== AIM OF THE EXERCISE ==
Output the line that contains "[GEPCO Deutschland — Startseite] (28, 44)" and every line after it to the end of the entries, with nothing added or left out.

(DATA SUPPLIED)

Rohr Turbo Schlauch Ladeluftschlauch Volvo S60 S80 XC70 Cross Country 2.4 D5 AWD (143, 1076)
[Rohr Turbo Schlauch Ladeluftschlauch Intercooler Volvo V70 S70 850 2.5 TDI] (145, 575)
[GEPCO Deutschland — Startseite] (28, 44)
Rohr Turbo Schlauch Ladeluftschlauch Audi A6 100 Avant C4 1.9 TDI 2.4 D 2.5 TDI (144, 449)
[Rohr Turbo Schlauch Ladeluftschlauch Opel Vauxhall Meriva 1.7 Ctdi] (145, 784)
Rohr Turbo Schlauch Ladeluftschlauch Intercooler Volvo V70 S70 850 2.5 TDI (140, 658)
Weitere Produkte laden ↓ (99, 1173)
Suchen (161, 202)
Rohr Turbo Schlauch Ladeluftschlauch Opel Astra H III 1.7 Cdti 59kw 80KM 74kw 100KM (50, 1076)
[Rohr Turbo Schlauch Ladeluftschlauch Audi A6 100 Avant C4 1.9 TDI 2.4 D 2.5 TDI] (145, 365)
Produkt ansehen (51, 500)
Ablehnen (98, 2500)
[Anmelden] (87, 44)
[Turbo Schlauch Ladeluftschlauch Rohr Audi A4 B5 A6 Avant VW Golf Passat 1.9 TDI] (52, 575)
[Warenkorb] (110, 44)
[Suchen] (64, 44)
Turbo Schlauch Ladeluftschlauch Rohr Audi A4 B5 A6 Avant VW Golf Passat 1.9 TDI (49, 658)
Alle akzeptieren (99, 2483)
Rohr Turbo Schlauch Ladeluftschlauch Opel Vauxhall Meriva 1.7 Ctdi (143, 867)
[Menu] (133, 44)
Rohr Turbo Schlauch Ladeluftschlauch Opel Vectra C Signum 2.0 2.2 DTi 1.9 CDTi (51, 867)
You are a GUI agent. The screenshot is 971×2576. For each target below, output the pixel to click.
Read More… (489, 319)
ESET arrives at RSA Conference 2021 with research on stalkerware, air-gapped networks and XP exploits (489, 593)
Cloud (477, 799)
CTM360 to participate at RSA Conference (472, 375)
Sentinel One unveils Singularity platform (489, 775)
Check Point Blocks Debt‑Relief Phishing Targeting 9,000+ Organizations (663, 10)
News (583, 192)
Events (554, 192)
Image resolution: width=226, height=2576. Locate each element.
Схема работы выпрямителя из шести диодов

(End DATA SUPPLIED)

== WRITTEN REPLY ==
[GEPCO Deutschland — Startseite] (28, 44)
Rohr Turbo Schlauch Ladeluftschlauch Audi A6 100 Avant C4 1.9 TDI 2.4 D 2.5 TDI (144, 449)
[Rohr Turbo Schlauch Ladeluftschlauch Opel Vauxhall Meriva 1.7 Ctdi] (145, 784)
Rohr Turbo Schlauch Ladeluftschlauch Intercooler Volvo V70 S70 850 2.5 TDI (140, 658)
Weitere Produkte laden ↓ (99, 1173)
Suchen (161, 202)
Rohr Turbo Schlauch Ladeluftschlauch Opel Astra H III 1.7 Cdti 59kw 80KM 74kw 100KM (50, 1076)
[Rohr Turbo Schlauch Ladeluftschlauch Audi A6 100 Avant C4 1.9 TDI 2.4 D 2.5 TDI] (145, 365)
Produkt ansehen (51, 500)
Ablehnen (98, 2500)
[Anmelden] (87, 44)
[Turbo Schlauch Ladeluftschlauch Rohr Audi A4 B5 A6 Avant VW Golf Passat 1.9 TDI] (52, 575)
[Warenkorb] (110, 44)
[Suchen] (64, 44)
Turbo Schlauch Ladeluftschlauch Rohr Audi A4 B5 A6 Avant VW Golf Passat 1.9 TDI (49, 658)
Alle akzeptieren (99, 2483)
Rohr Turbo Schlauch Ladeluftschlauch Opel Vauxhall Meriva 1.7 Ctdi (143, 867)
[Menu] (133, 44)
Rohr Turbo Schlauch Ladeluftschlauch Opel Vectra C Signum 2.0 2.2 DTi 1.9 CDTi (51, 867)
You are a GUI agent. The screenshot is 971×2576. For each target below, output the pixel to click.
Read More… (489, 319)
ESET arrives at RSA Conference 2021 with research on stalkerware, air-gapped networks and XP exploits (489, 593)
Cloud (477, 799)
CTM360 to participate at RSA Conference (472, 375)
Sentinel One unveils Singularity platform (489, 775)
Check Point Blocks Debt‑Relief Phishing Targeting 9,000+ Organizations (663, 10)
News (583, 192)
Events (554, 192)
Image resolution: width=226, height=2576. Locate each element.
Схема работы выпрямителя из шести диодов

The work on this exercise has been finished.